About this exercise -
Return only what runs from the line containing "Given: Click the Lookup button" through the last line of the entries below, exactly, omitting pictures.

Extracted data -
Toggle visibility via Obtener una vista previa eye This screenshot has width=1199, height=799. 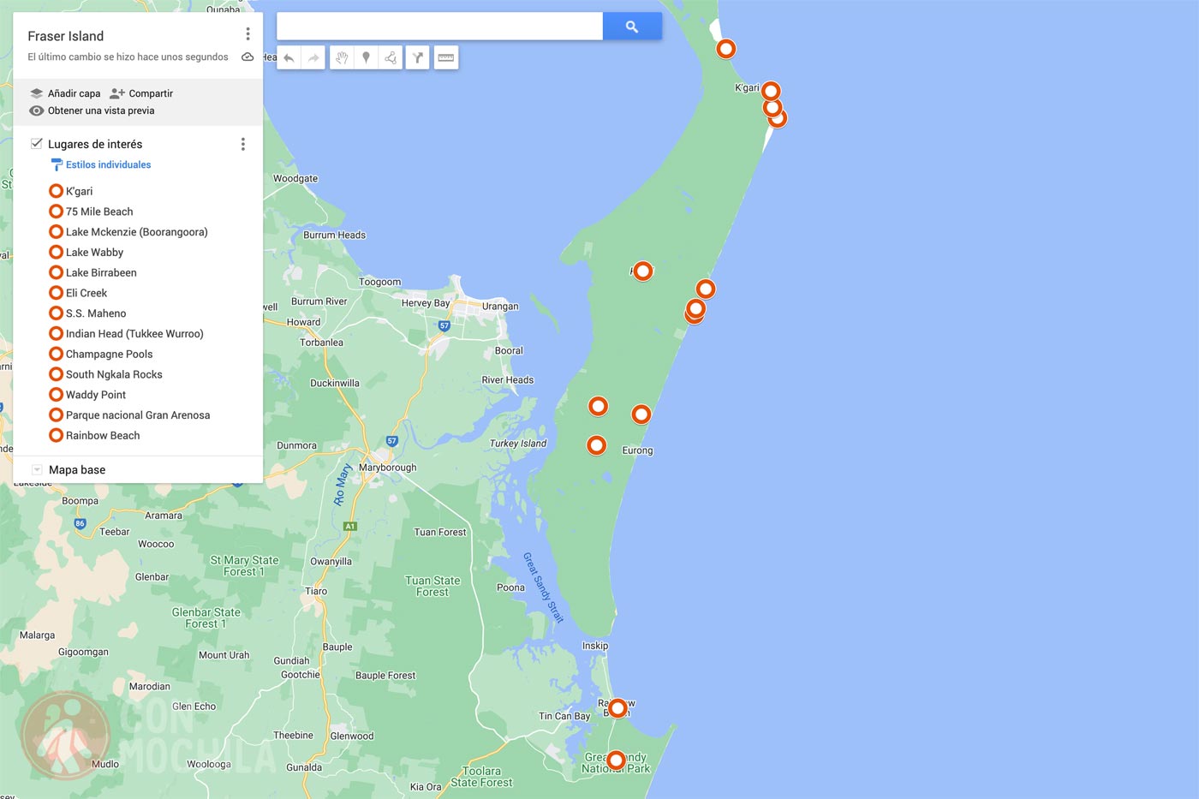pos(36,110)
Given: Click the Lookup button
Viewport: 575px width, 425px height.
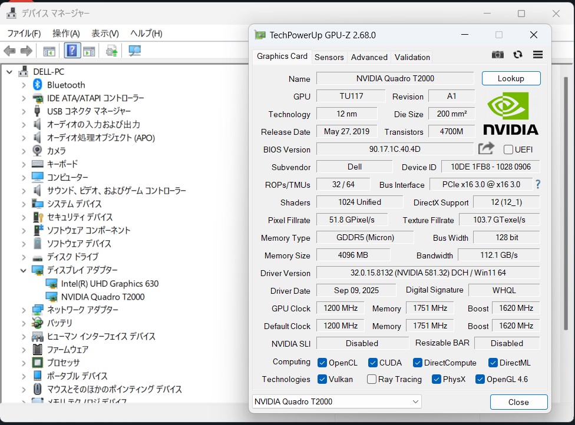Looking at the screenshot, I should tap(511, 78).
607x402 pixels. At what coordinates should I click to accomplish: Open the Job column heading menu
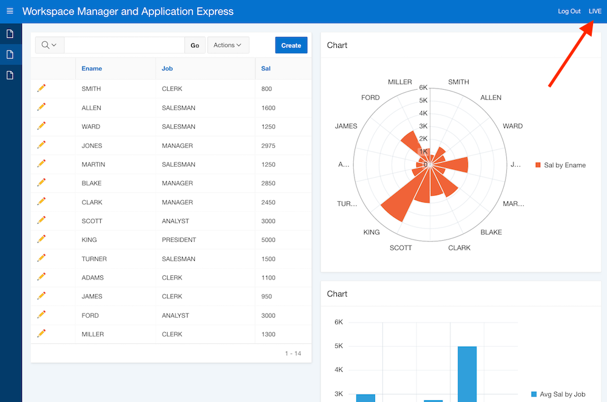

Answer for this exercise -
Given: Click the Lookup button
Viewport: 575px width, 425px height.
Looking at the screenshot, I should tap(511, 78).
607x402 pixels. At what coordinates should I click to accomplish: Open the Job column heading menu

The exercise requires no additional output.